Excerpts from a dataset:
------------------------
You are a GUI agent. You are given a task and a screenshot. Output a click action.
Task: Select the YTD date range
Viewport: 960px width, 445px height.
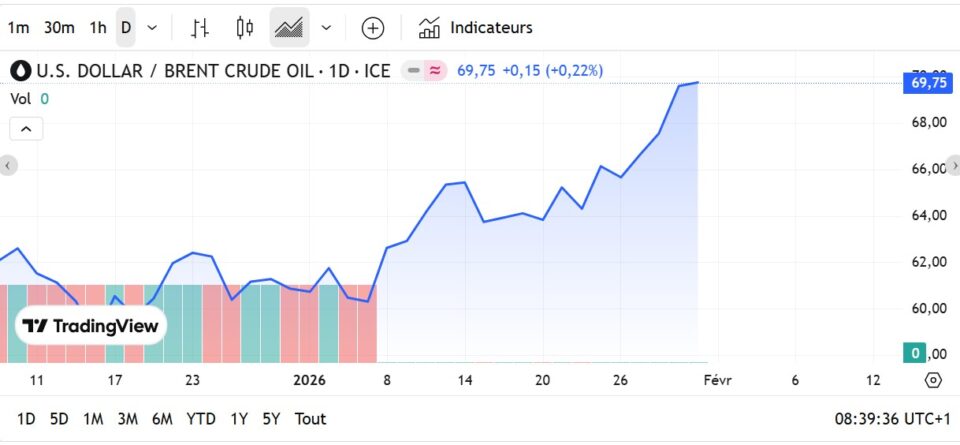click(x=201, y=419)
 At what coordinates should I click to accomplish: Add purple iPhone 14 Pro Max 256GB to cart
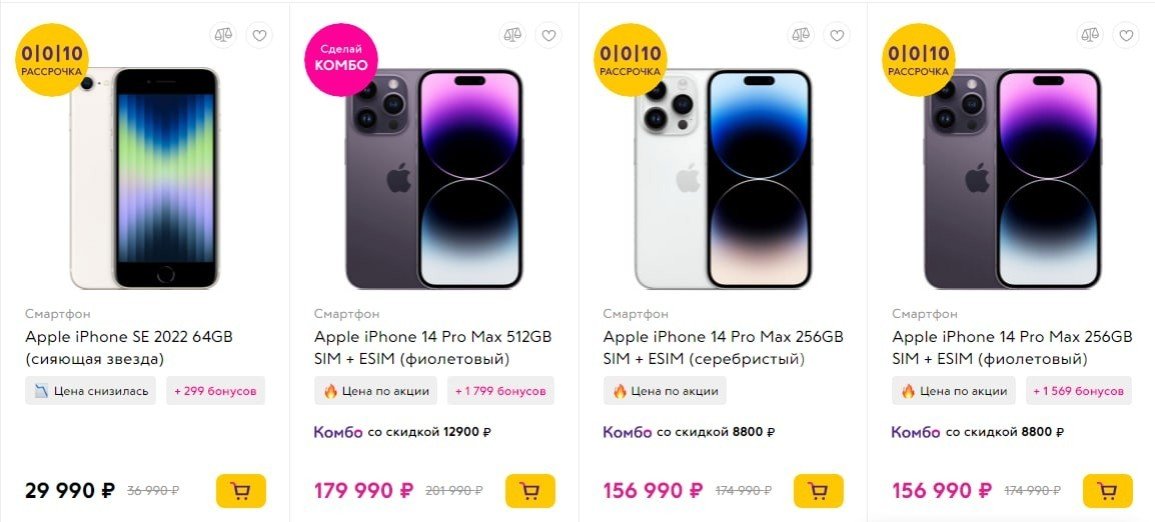coord(1108,491)
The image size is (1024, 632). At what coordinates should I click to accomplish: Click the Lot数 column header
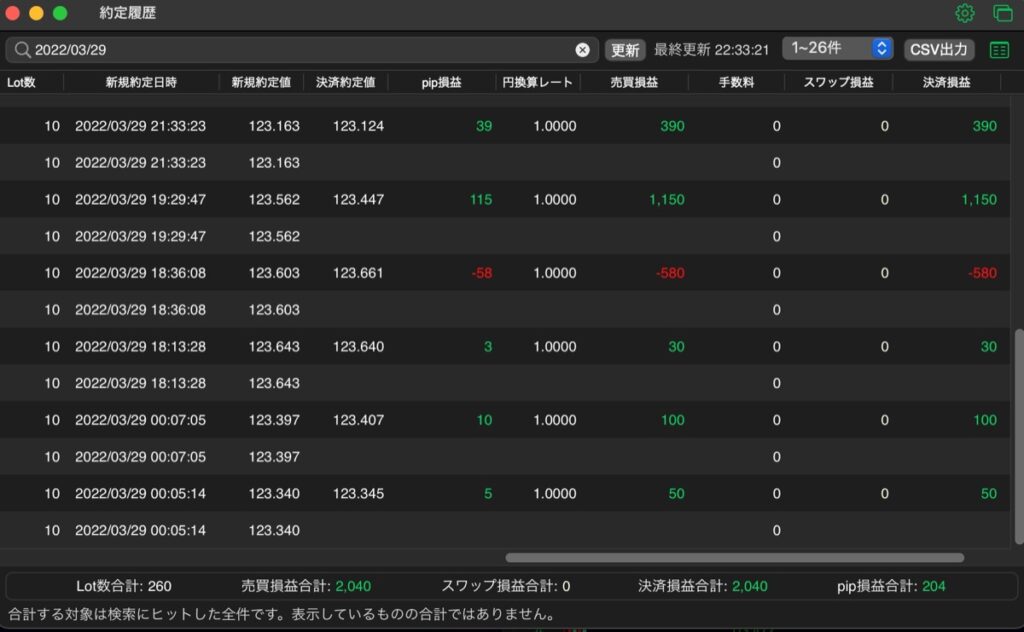pyautogui.click(x=21, y=82)
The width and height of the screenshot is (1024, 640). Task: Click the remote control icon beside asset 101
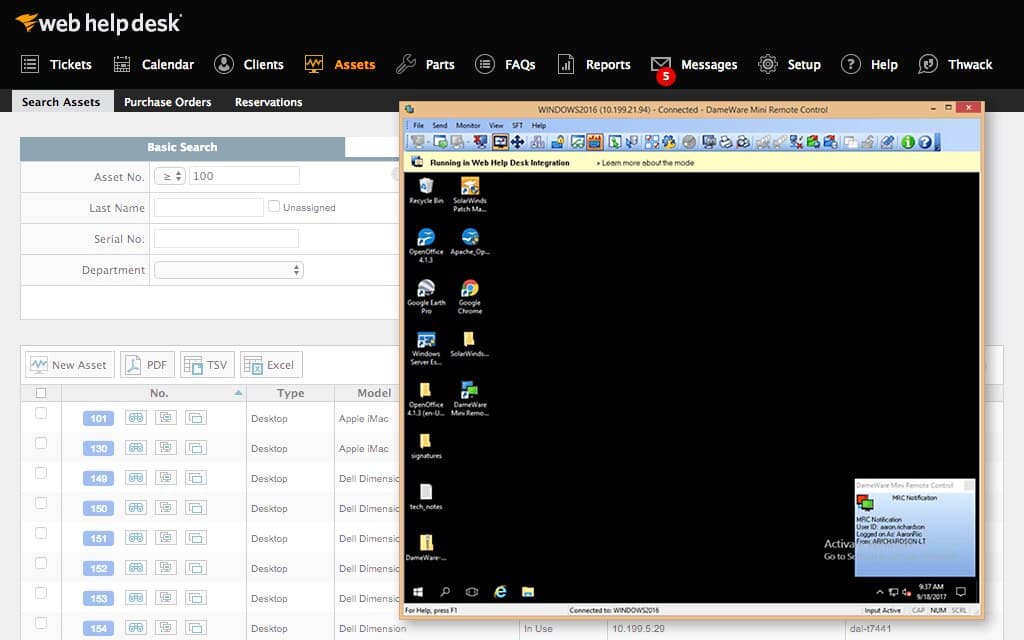[x=164, y=417]
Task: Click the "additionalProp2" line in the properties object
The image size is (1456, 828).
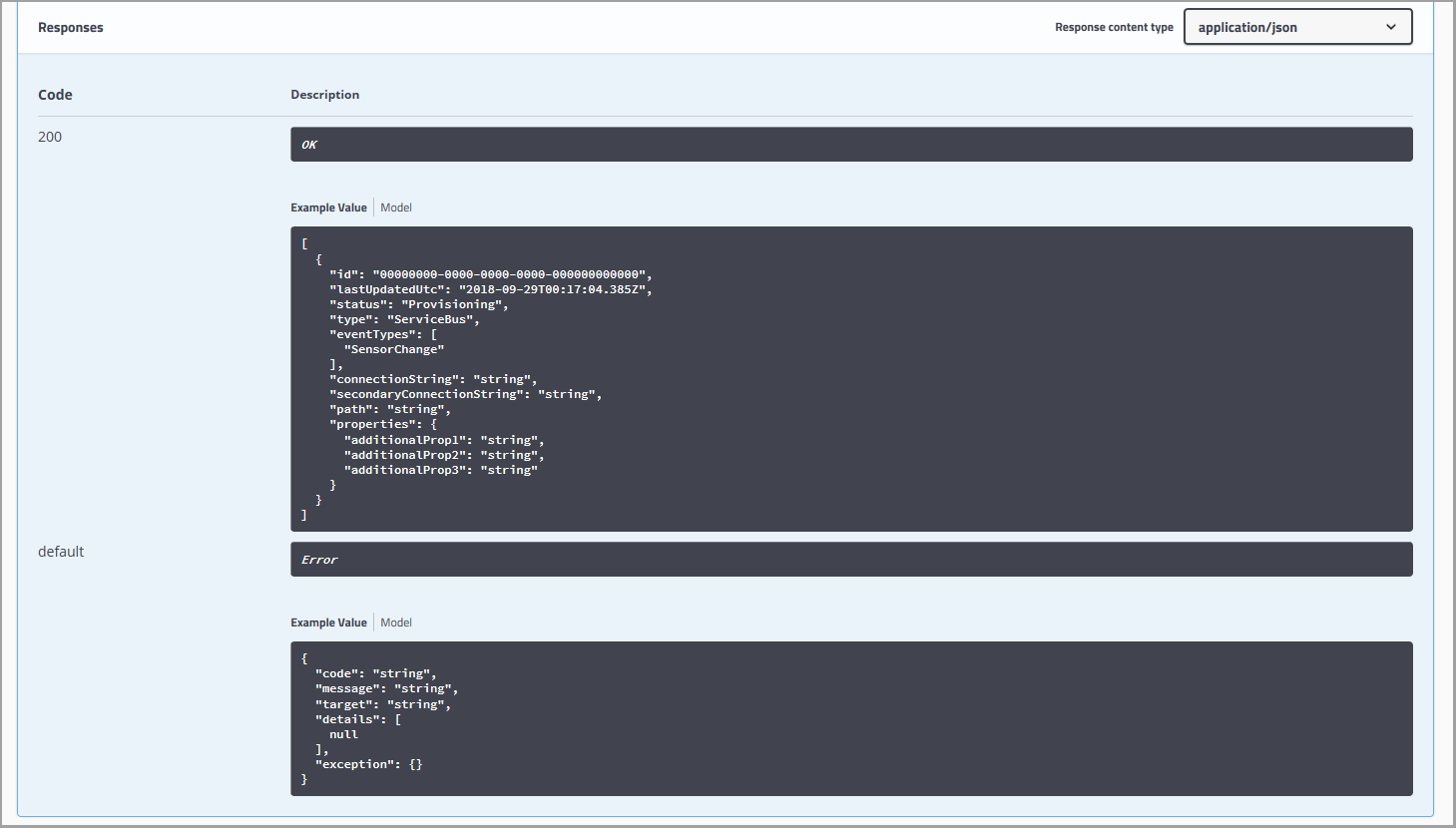Action: (x=444, y=455)
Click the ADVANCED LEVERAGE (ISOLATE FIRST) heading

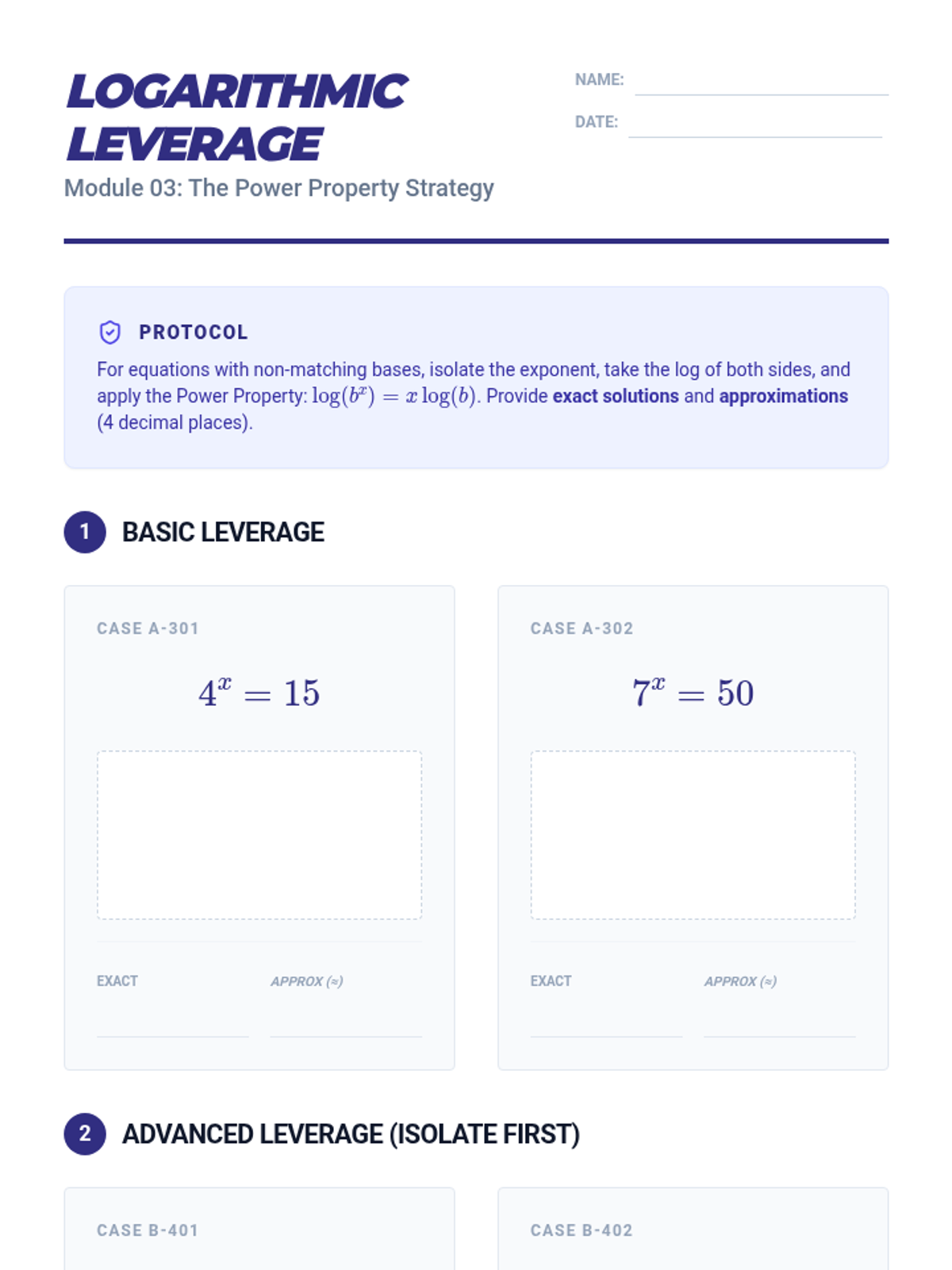point(351,1133)
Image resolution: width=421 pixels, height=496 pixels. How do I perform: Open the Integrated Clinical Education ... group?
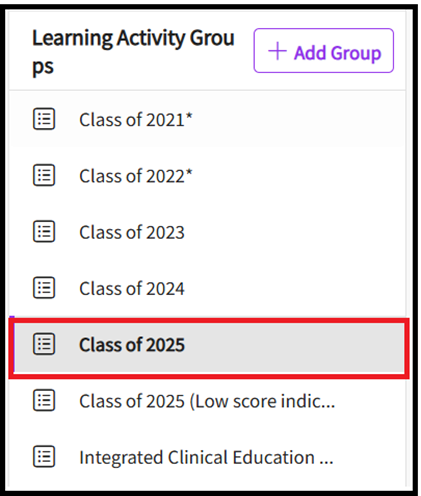(206, 457)
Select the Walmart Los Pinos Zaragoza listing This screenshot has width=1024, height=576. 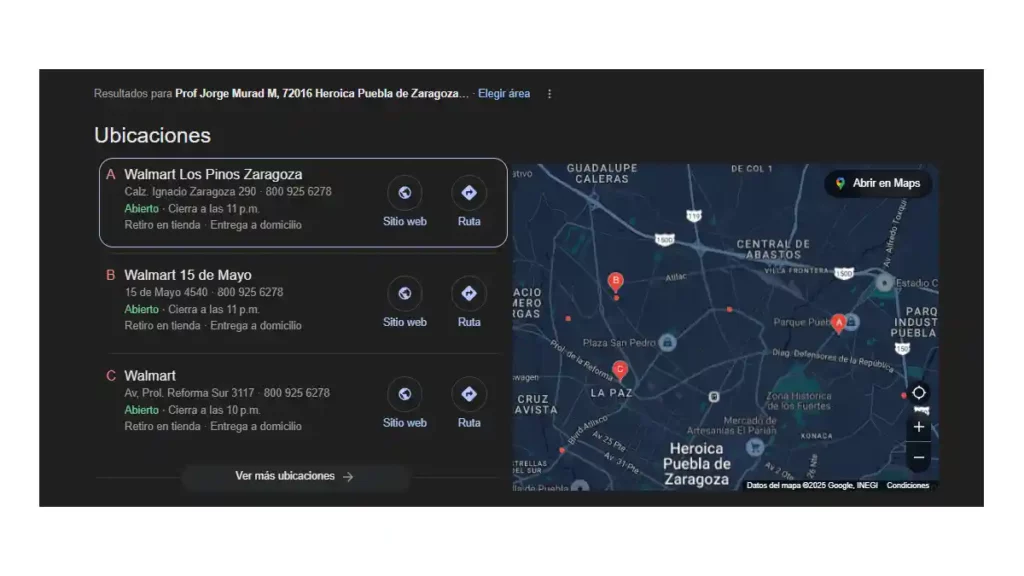coord(303,202)
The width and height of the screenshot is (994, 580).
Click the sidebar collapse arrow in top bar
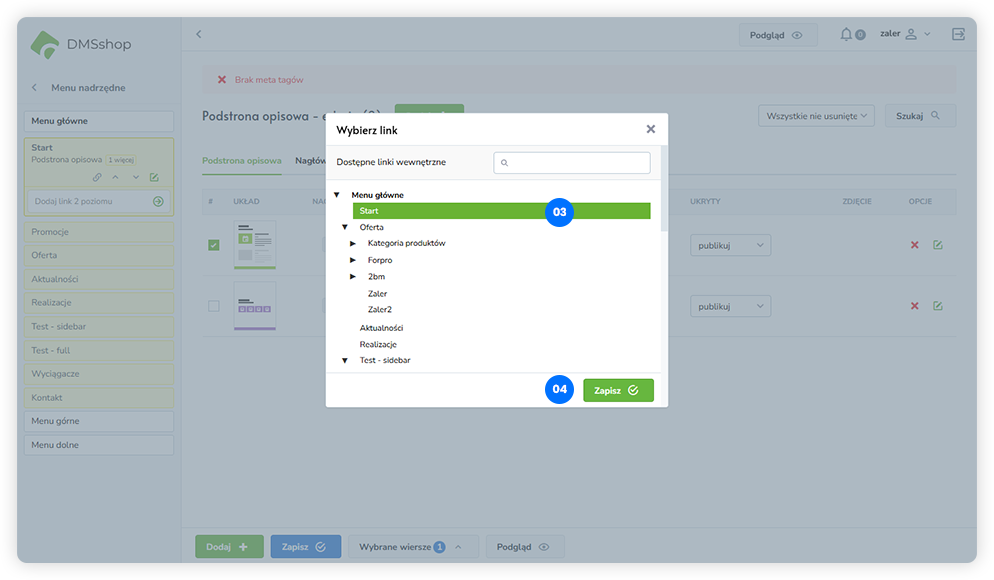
------------------------
What to work on: From the line that contains "The width and height of the screenshot is (994, 580)." to the last line of the records above, copy each line exactly, both ends included, and leave the pictures out.

Written response:
The width and height of the screenshot is (994, 580).
Click the sidebar collapse arrow in top bar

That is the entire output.